Security-Dienstleister weltweit haben deshalb ein stressiges Wochenende hinter sich. Radar Cyber Security zum Beispiel hat laut Hänsler am Wochenende zunächst die Datenlage analysiert, die Auswirkungen abgeschätzt, diverse Informationsquellen von internationalen Plattformen wie etwa von CERTs (Computer Emergency Response Teams) herangezogen und eine Strategie für den Umgang mit dieser Bedrohung entworfen. „Montagfrüh haben wir schließlich ein Security Advisory an all unsere Kunden verschickt“, berichtet Hänsler. Man habe das hauseigene Cyber Defense Center in den „High-Alert“-Modus gesetzt und die Erkennungsmodule aktualisiert, um die Ausnutzung dieser Schwachstelle verifizieren und an Kunden melden zu können.
Der US-Security-Anbieter Mandiant wiederum hat auf GitHub kostenlose Tools veröffentlicht, mit denen Unternehmen Regeln für die systematische Suche nach Deserialisierungs-Exploits und anderen Arten von Zero-Day-Exploits erstellen können. Dazu gehören auch Regeln für die Suche nach dem JNDI Code Injection Zero-Day für Log4j.

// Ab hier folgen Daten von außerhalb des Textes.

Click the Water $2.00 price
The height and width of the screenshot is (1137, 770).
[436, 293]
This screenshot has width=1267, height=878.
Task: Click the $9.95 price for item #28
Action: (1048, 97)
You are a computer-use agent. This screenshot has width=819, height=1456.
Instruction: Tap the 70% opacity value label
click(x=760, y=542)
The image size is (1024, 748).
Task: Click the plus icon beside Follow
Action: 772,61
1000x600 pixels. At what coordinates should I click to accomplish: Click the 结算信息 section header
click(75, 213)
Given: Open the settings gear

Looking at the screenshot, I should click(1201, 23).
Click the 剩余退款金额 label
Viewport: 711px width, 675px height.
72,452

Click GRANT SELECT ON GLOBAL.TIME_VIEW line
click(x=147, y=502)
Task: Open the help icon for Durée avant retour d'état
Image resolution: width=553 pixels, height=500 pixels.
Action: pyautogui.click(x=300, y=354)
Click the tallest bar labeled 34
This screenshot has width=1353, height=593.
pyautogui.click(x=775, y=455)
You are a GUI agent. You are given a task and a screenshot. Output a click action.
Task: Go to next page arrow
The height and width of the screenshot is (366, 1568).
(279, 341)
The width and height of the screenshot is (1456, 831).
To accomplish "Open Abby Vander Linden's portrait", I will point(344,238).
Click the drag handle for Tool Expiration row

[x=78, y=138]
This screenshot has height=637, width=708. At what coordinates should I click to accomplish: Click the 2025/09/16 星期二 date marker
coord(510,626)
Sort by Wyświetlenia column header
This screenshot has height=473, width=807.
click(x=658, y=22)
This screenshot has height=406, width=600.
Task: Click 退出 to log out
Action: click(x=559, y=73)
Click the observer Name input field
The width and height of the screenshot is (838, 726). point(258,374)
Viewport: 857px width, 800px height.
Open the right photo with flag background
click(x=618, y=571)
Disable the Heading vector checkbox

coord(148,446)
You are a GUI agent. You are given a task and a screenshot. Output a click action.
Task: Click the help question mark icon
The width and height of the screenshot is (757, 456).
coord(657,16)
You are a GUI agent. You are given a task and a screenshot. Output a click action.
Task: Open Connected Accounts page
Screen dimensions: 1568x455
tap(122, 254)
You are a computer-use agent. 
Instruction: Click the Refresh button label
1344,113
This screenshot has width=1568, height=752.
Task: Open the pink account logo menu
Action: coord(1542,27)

Jenseits aktuell anstehender Mitigationsmaßnahmen empfehlen Sicherheitsfachleute den Unternehmen, ihre Security-Strategie zu überdenken (siehe auch der Tenable-Kommentar hier). „Gerade jetzt zeigt sich auch für kleine und mittlere Unternehmen die Notwendigkeit, Network Detection and Response und Endpoint Detection and Response gemeinsam als umfassende Abwehrstrategie zu denken“, sagt zum Beispiel Paul Smit von ForeNova. „EDR sieht, ob die Malware installiert wurde, und organisiert die Abwehr auf dem Endpunkt. Mit NDR kann man in Logging-Daten auch rückwirkend sehen, auf welche Systeme von außen Hacker zuzugreifen versuchten.“ Eine NDR-Lösung erkenne den typischen Datenverkehr, der aus einem solchen Zugriffsversuch resultiert, analysiere die Telemetriedaten von Endpunkten und könne auch Lösungen von Drittanbietern antriggern, betroffene Systeme und Netzwerkabschnitte zu blocken. Andere Fachleute raten zu sogenannten XDR-Lösungen (Extended Detection and Response), also zu Software, die Erkennungs- und Reaktionsinformationen EDR/NDR-übergreifend unternehmensweit zusammenführt.